Amazon Fulfillment Center Planned Near Cleveland, on Former Mall Site

Amazon warehouse
Michael Nagle/Bloomberg News

An Amazon.com fulfillment center could bring more than 1,200 jobs to the long-ailing village of North Randall, Ohio.

Across the country, the e-commerce giant is disrupting the traditional retail business and contributing to shopping malls’ struggles. In Northeast Ohio, though, Amazon is literally replacing them. The North Randall project, an 855,000-square-foot building, would occupy approximately 69 acres of the former Randall Park Mall site.

The project popped up on the Cleveland-Cuyahoga County Port Authority board’s agenda on July 20. The board approved a request to provide up to $123 million worth of bond financing for the project, which could open during the second half of 2018.

“This is part of our ever-growing network,” Eric Murray, senior manager of economic development for Amazon, said during the meeting. “We’re very excited about the opportunity to consider Northeast Ohio. ... We’ve had tremendous support.”



Seefried Industrial Properties, Inc., a Georgia-based developer that has worked on other projects for Amazon, has a contract to buy the North Randall site, David Riefe, the company’s senior vice president for the Midwest, said during the July 20 port board meeting.
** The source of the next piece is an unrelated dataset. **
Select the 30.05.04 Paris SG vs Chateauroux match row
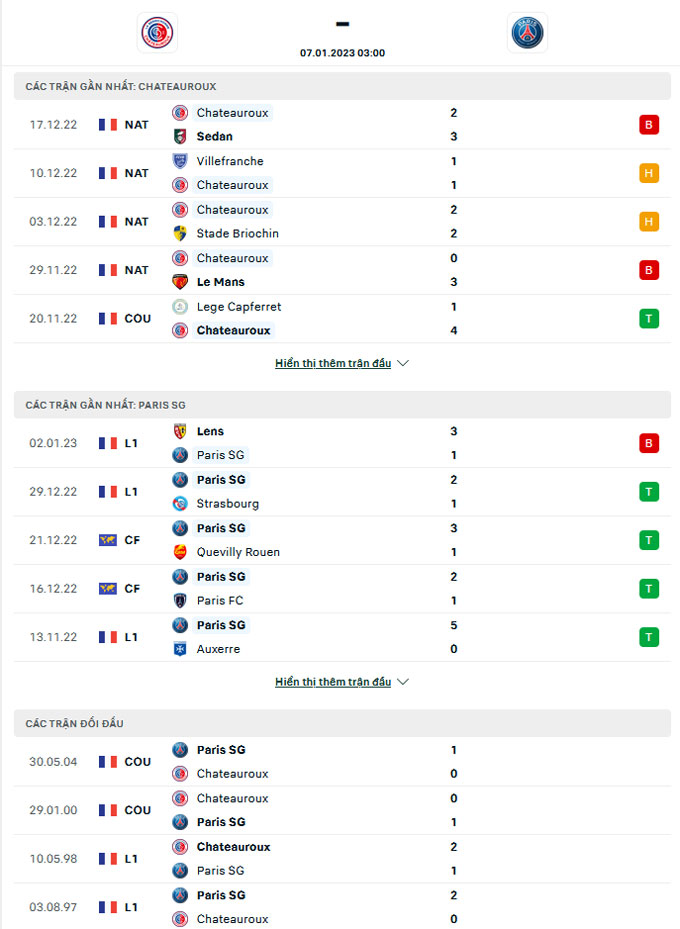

The properties belong to multiple owners today.

The developer plans to raze the existing buildings - a shuttered Burlington Coat Factory store, a closed automotive-maintenance facility and a former department store occupied by Ohio Technical College’s PowerSport Institute, which would relocate.

Seefried expects to construct a $177 million facility and lease it to Amazon, which has more than 70 such fulfillment centers across the country. Murray said that North Randall is vying against other, out-of-town sites for the project, which would include 2,600 parking spaces, 64 truck docks and parking for 200 trailers.
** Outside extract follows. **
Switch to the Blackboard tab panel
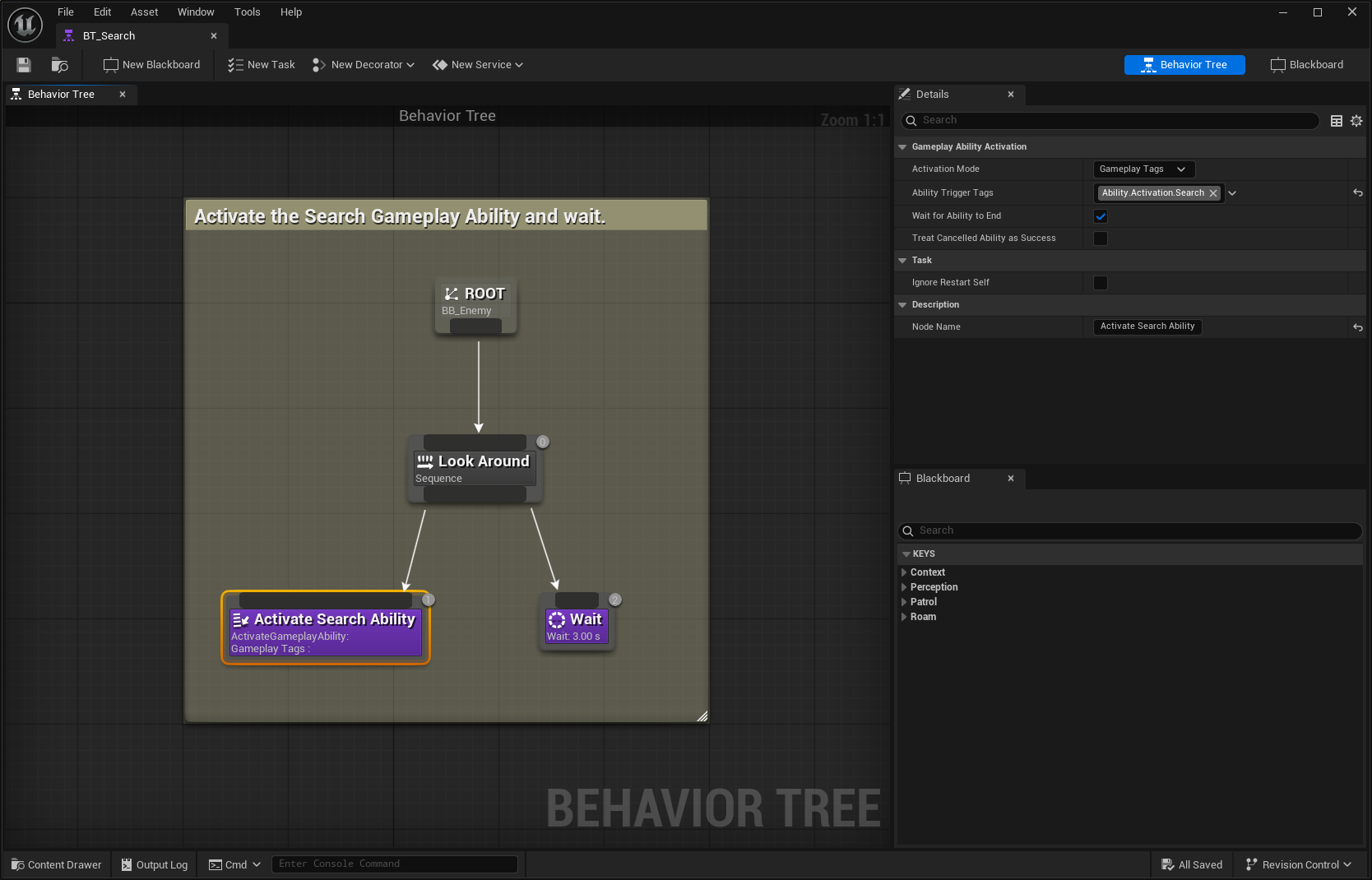Screen dimensions: 1372x880 click(x=944, y=478)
Employees at the facility would earn “very competitive” salaries, Murray said, though he wouldn’t provide numbers. The jobs would include healthcare, dental care, access to a 401(k) retirement-savings plan and other benefits, he added.

David Smith, North Randall’s longtime mayor, expressed cautious optimism during an interview after the July 20 port board meeting. He stressed that the fulfillment-center deal is far from done.

“It’s the biggest development, I think - the potential for the biggest development - since I’ve been in office,” he said. “When the demolition of the mall site started, we anticipated having the opportunity to have this type of development. We’re just hoping that it is completed.”

The workforce at the Amazon facility would surpass North Randall’s population of roughly 1,100 people. But the employment would be a fraction of the estimated 5,000 or so people who worked at the mall in its heyday.

Randall Park Mall closed in 2009. Bargain-focused developers Stuart Lichter and Chris Semarjian eventually acquired much of the property and started razing the central mall building in late 2014. They’ve been marketing the sprawling site, near Interstates 480 and 271, as an industrial park.

Smith said the village doesn’t have cash to put into the Amazon deal. But the village could grant partial property-tax abatement for the new building.

“If we’re fortunate to receive this project, that has been a topic of discussion,” he said. “I’m not sure what we’re going to end up at, but we are going to be amenable to as much as we can grant.”

Documents distributed at the port board meeting also mentioned a state grant that, along with private money from investors, could round out the funding package.

The Plain Dealer reported in May that Seefried also has a deal to buy the shuttered Euclid Square Mall in Euclid for another large, industrial project. The developer won’t identify its tenant or tenants. On July 20, Riefe said the projects aren’t mutually exclusive. The North Randall deal doesn’t impact Seefried’s plans in Euclid.

Riefe wouldn’t say whether both buildings are being designed for Amazon, which has a huge appetite for space and a penchant for secrecy when it comes to real estate.